Cuda out of memory error while training on LibriSpeech dataset

suhaspillai commented 7 years ago

I am trying to train the model on libri speech dev-clean dataset, where my train split = 2503 and val split = 200. I reduced my val split thinking this might be the issue . Based on the memory consumption (which I checked using nvidia-smi), I think all the training data is loaded at once and so is the validation right? . Did anyone face this issue? Following is the stack trace

THCudaCheck FAIL file=/tmp/luarocks_cutorch-scm-1-6130/cutorch/lib/THC/generic/THCStorage.cu line=40 error=2 : out of memory
/home/sbp3624/torch/install/bin/luajit: /home/sbp3624/torch/install/share/lua/5.1/nn/Container.lua:67: 
In 2 module of nn.Sequential:
In 1 module of nn.Sequential:
In 5 module of cudnn.BatchBRNNReLU:
/home/sbp3624/torch/install/share/lua/5.1/cudnn/RNN.lua:308: cuda runtime error (2) : out of memory at /tmp/luarocks_cutorch-scm-1-6130/cutorch/lib/THC/generic/THCStorage.cu:40
stack traceback:
    [C]: in function 'resize'
    /home/sbp3624/torch/install/share/lua/5.1/cudnn/RNN.lua:308: in function </home/sbp3624/torch/install/share/lua/5.1/cudnn/RNN.lua:262>
    [C]: in function 'xpcall'
    /home/sbp3624/torch/install/share/lua/5.1/nn/Container.lua:63: in function 'rethrowErrors'
    /home/sbp3624/torch/install/share/lua/5.1/nn/Sequential.lua:44: in function </home/sbp3624/torch/install/share/lua/5.1/nn/Sequential.lua:41>
    [C]: in function 'xpcall'
    /home/sbp3624/torch/install/share/lua/5.1/nn/Container.lua:63: in function 'rethrowErrors'
    /home/sbp3624/torch/install/share/lua/5.1/nn/Sequential.lua:44: in function </home/sbp3624/torch/install/share/lua/5.1/nn/Sequential.lua:41>
    [C]: in function 'xpcall'
    /home/sbp3624/torch/install/share/lua/5.1/nn/Container.lua:63: in function 'rethrowErrors'
    /home/sbp3624/torch/install/share/lua/5.1/nn/Sequential.lua:44: in function 'forward'
    ./ModelEvaluator.lua:70: in function 'runEvaluation'
    ./Network.lua:78: in function 'testNetwork'
    ./Network.lua:170: in function 'trainNetwork'
    Train.lua:42: in main chunk
    [C]: in function 'dofile'
    ...3624/torch/install/lib/luarocks/rocks/trepl/scm-1/bin/th:145: in main chunk
    [C]: at 0x00406670

WARNING: If you see a stack trace below, it doesn't point to the place where this error occurred. Please use only the one above.
stack traceback:
    [C]: in function 'error'
    /home/sbp3624/torch/install/share/lua/5.1/nn/Container.lua:67: in function 'rethrowErrors'
    /home/sbp3624/torch/install/share/lua/5.1/nn/Sequential.lua:44: in function 'forward'
    ./ModelEvaluator.lua:70: in function 'runEvaluation'
    ./Network.lua:78: in function 'testNetwork'
    ./Network.lua:170: in function 'trainNetwork'
    Train.lua:42: in main chunk
    [C]: in function 'dofile'
    ...3624/torch/install/lib/luarocks/rocks/trepl/scm-1/bin/th:145: in main chunk
    [C]: at 0x00406670

SeanNaren commented 7 years ago

Hey! try turning down the batch size from the default, how much memory do you have on your GPU? You can turn it down via:

th Train.lua -batchSize xx where xx = the batch size you want!
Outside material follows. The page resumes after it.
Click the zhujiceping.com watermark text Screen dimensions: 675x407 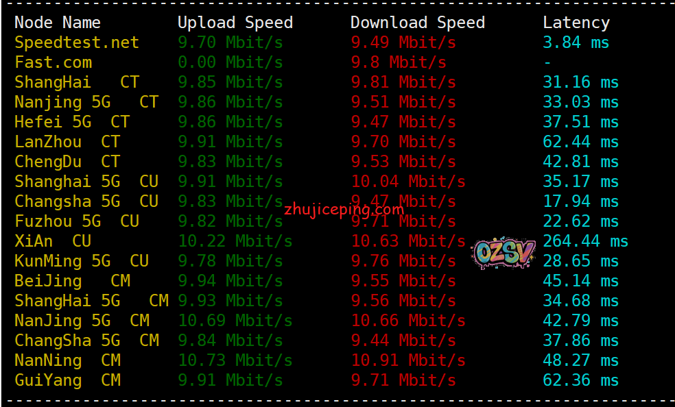(344, 210)
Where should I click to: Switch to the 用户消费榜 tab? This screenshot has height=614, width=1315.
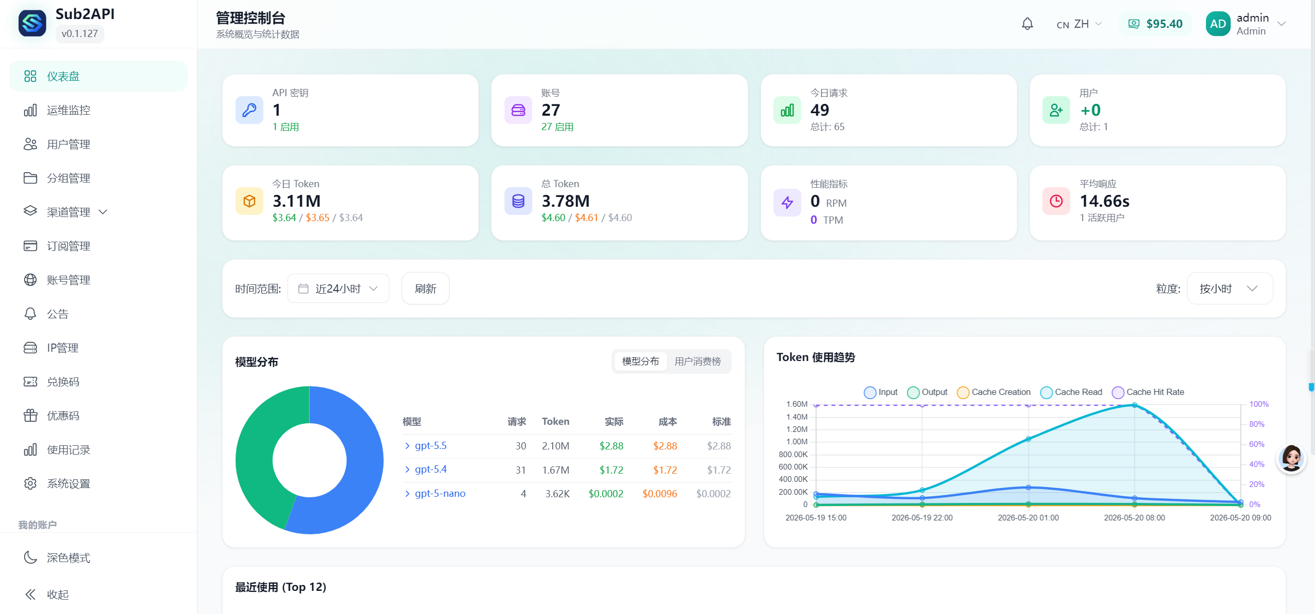[697, 362]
nn-learner commented 7 years ago

Yes, turn down your batch size and also @shantanudev suggested lower the number of hidden nodes as well.
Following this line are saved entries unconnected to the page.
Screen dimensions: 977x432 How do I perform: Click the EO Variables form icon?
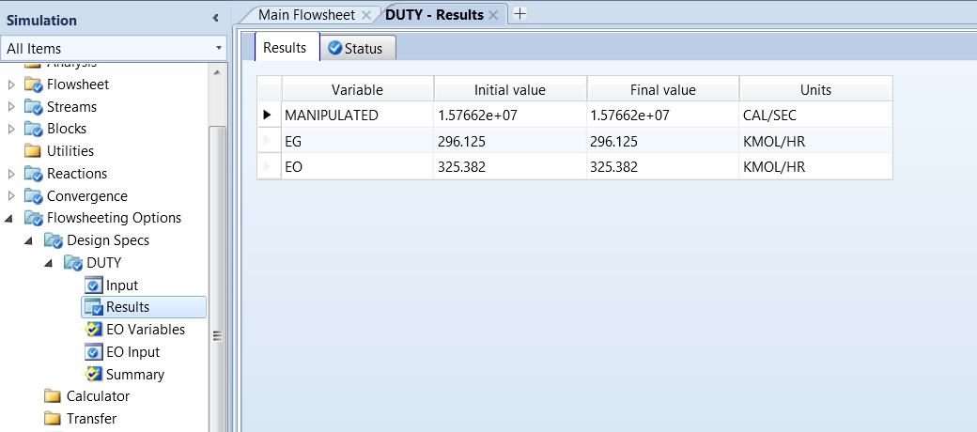[93, 330]
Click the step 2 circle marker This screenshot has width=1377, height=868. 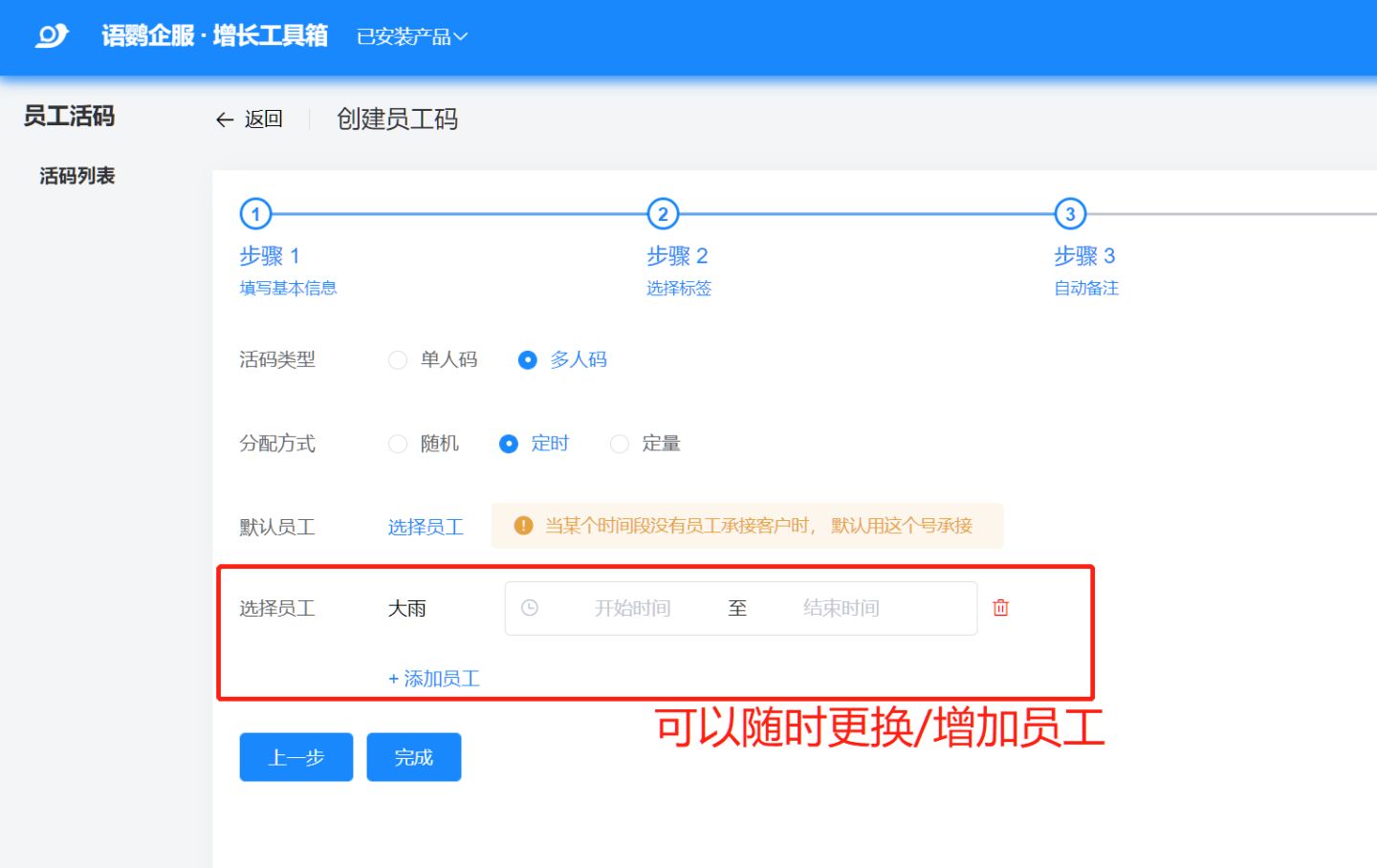(663, 214)
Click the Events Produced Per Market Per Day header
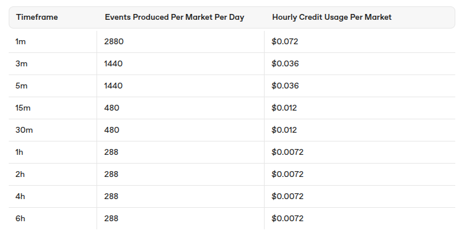The image size is (464, 234). coord(174,17)
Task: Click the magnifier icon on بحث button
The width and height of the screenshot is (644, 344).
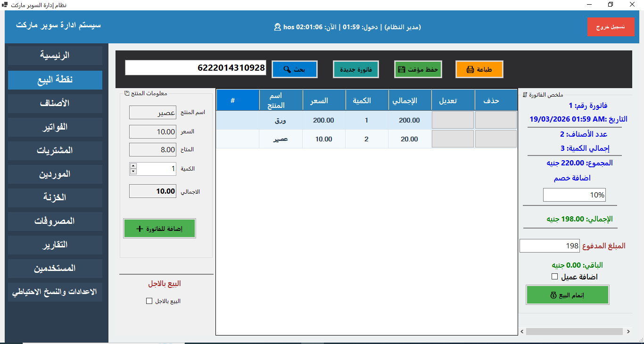Action: pyautogui.click(x=287, y=69)
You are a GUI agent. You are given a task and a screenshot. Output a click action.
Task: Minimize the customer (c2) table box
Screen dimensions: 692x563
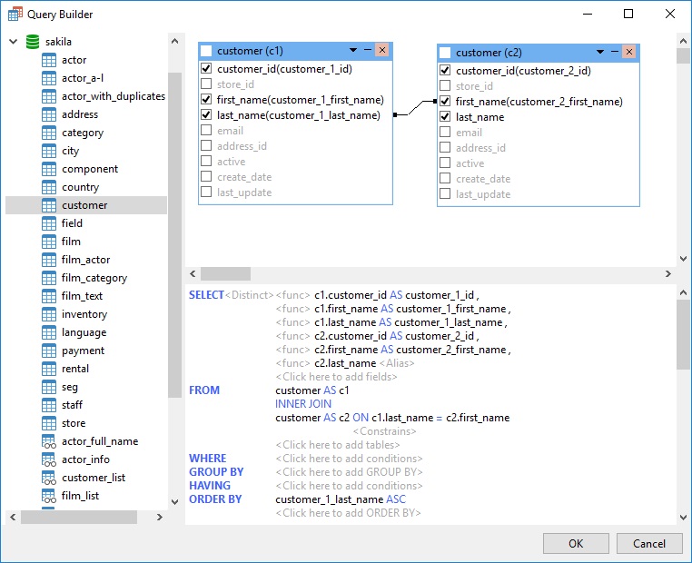click(x=615, y=53)
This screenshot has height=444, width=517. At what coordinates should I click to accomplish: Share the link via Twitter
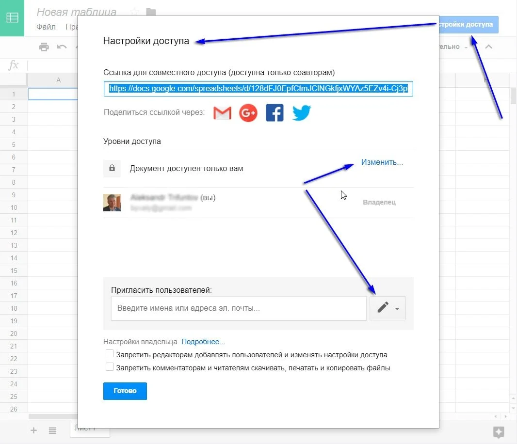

suhaspillai commented 7 years ago

@SeanNaren I had tried with reducing the batch size but it did not work . I think there was some issue with the GPU, because its working now. Thanks for the quick reply

iassael commented 7 years ago

Still getting the same error. The memory usage seems to be increasing always.
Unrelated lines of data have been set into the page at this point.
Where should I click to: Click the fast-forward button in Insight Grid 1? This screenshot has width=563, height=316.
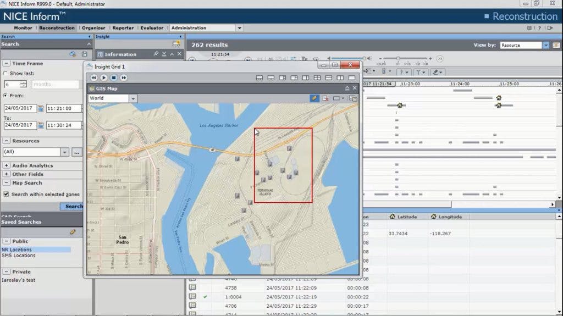[x=124, y=78]
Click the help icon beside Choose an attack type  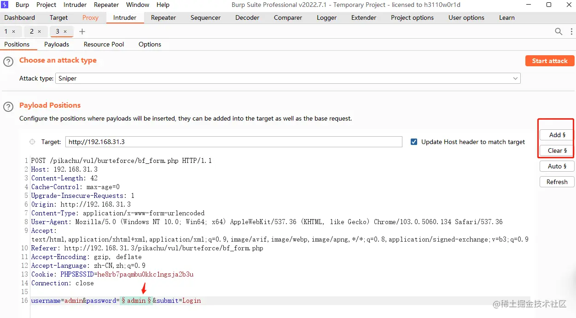point(8,62)
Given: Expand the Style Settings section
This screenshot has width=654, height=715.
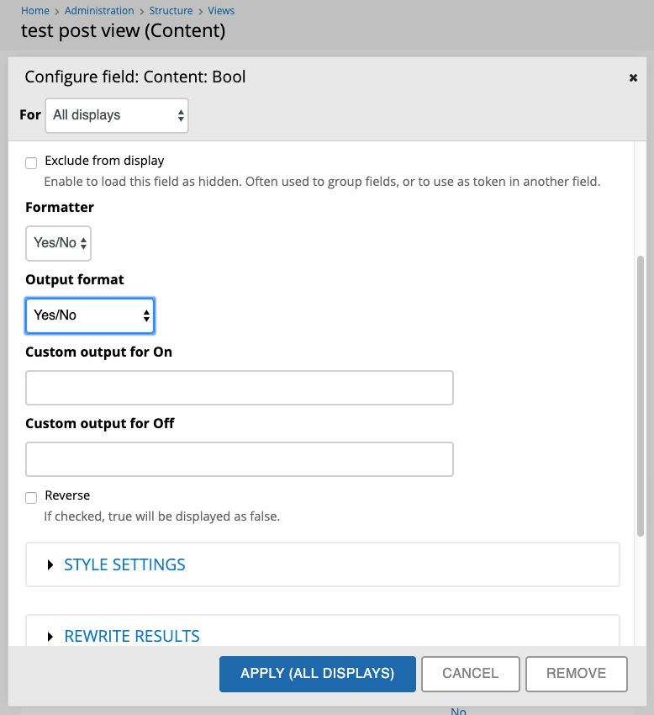Looking at the screenshot, I should tap(124, 564).
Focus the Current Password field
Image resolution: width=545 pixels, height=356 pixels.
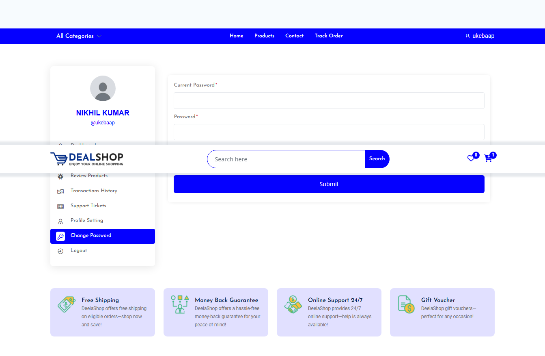point(329,100)
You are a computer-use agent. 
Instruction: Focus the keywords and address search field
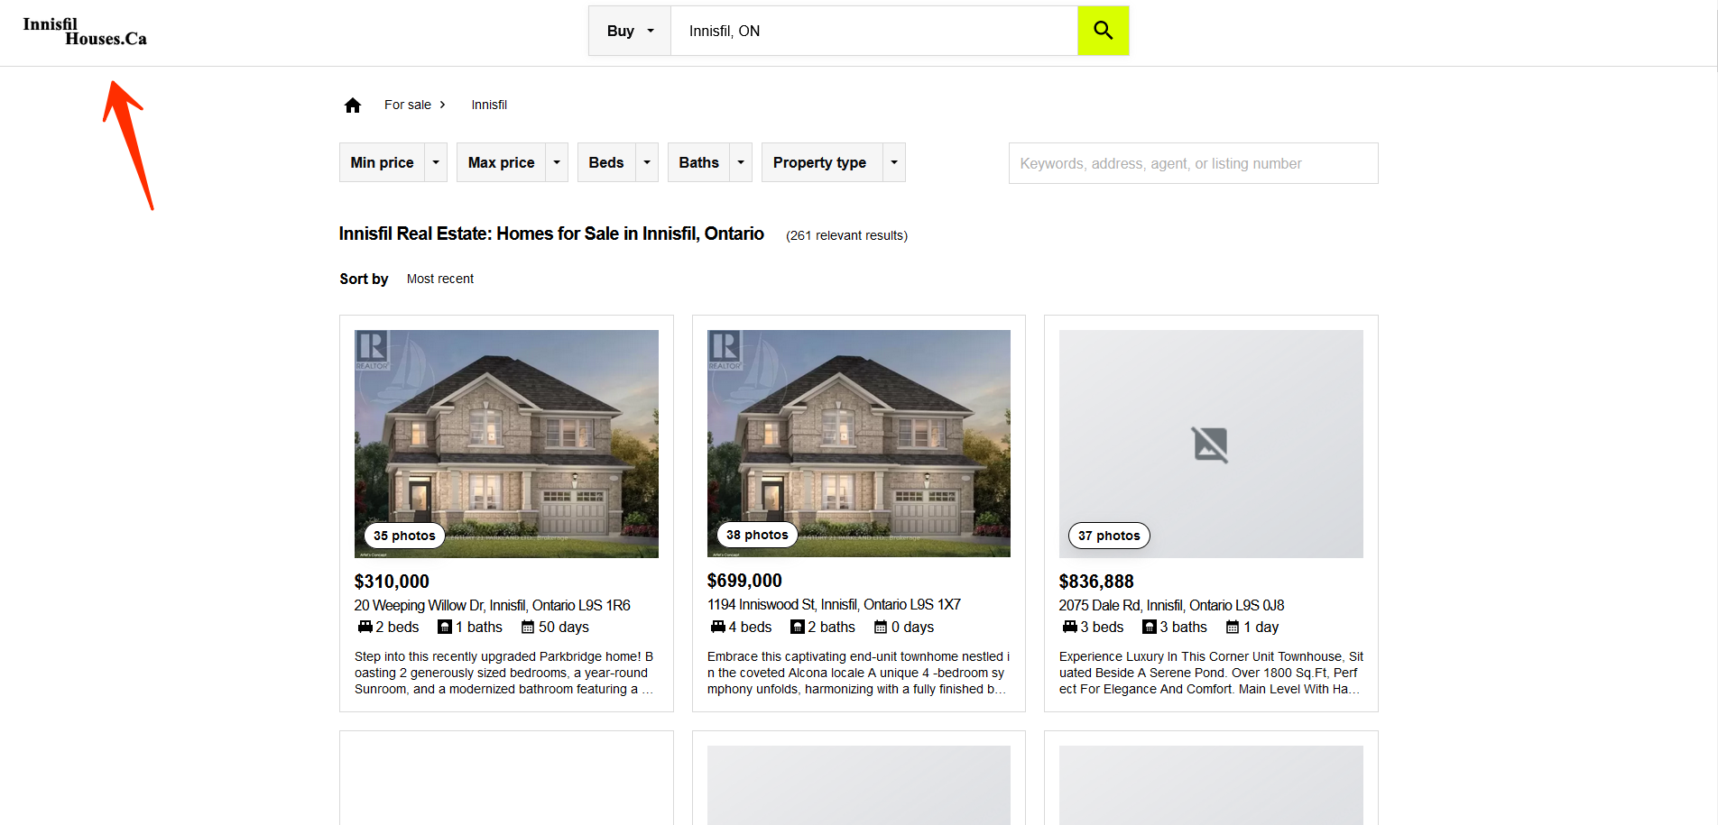[1193, 163]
SeanNaren commented 7 years ago

What GPU are you running this on @iassael?

iassael commented 7 years ago

@SeanNaren I'm on Tesla GP100. I added collectgarbage() every 100 batches a little after optim.sgd but the problem persists. Do you have any suggestions of where to look at?

SeanNaren commented 7 years ago

Excited to see my stuff running on a P100 :D

What batch size are you using? Have you made it through the first epoch? My assumption is you need to turn the batch size lower using the -batchSize flag, since some of the sequences towards the end of the epoch are fairly long thus take more memory.

fanlamda commented 7 years ago

I met problem out of memory when I use two GPUs. During the second epoch, the usage of memory still continues to go up. Do you have any idea?

iassael commented 7 years ago

@SeanNaren hehe it's the perfect benchmark for these babies :)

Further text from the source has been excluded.